(Beginning of PROVIDED DATA)
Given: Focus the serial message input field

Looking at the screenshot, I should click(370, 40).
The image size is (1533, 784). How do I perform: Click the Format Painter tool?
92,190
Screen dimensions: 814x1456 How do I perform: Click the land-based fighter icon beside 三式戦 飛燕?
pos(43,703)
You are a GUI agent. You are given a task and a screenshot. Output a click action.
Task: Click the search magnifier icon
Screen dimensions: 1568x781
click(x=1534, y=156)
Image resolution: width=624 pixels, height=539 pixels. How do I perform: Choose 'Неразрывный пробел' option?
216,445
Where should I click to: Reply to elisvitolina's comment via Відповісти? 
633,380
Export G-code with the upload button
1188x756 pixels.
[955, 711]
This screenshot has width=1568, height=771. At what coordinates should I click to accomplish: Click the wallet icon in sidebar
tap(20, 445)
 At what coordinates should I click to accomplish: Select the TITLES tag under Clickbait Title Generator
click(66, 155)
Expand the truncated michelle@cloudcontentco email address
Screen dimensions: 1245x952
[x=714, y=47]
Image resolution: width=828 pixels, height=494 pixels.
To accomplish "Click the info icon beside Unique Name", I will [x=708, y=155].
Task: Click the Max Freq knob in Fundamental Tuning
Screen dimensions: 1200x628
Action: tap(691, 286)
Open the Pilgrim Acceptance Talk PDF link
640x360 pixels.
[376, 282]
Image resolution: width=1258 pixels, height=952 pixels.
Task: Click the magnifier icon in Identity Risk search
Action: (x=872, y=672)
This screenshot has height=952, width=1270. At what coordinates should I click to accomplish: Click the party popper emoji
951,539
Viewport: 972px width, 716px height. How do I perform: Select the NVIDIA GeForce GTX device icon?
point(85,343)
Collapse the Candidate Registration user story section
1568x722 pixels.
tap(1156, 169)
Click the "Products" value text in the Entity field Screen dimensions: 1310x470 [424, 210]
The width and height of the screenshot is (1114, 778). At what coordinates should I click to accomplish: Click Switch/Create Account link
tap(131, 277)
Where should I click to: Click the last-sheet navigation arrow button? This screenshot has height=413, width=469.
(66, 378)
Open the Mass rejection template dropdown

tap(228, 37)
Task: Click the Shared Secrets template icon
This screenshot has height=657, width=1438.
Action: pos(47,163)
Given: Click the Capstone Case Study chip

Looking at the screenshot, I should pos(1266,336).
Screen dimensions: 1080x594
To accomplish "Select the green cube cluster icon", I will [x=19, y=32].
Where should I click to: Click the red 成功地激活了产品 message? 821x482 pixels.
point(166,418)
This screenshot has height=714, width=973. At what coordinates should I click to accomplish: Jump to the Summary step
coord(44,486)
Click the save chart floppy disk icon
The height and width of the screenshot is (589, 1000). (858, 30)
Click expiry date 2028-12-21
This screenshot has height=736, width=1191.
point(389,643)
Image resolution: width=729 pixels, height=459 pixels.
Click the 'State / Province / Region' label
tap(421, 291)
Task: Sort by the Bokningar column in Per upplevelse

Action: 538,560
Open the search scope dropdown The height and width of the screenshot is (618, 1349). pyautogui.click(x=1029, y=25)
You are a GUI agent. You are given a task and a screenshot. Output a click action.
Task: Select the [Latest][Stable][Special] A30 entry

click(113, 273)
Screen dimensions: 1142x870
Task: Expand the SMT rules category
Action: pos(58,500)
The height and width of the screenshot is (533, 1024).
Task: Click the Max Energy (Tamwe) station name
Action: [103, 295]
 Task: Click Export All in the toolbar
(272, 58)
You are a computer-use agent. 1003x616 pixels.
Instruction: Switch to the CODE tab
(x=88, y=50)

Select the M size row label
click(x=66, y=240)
(End of PROVIDED DATA)
## PROBLEM STATEMENT
Print exactly the lines above, starting at the line that contains "You are a computer-use" and ending with the last line of the records, both included.

## ANSWER SECTION
You are a computer-use agent. 1003x616 pixels.
Instruction: Switch to the CODE tab
(x=88, y=50)

Select the M size row label
click(x=66, y=240)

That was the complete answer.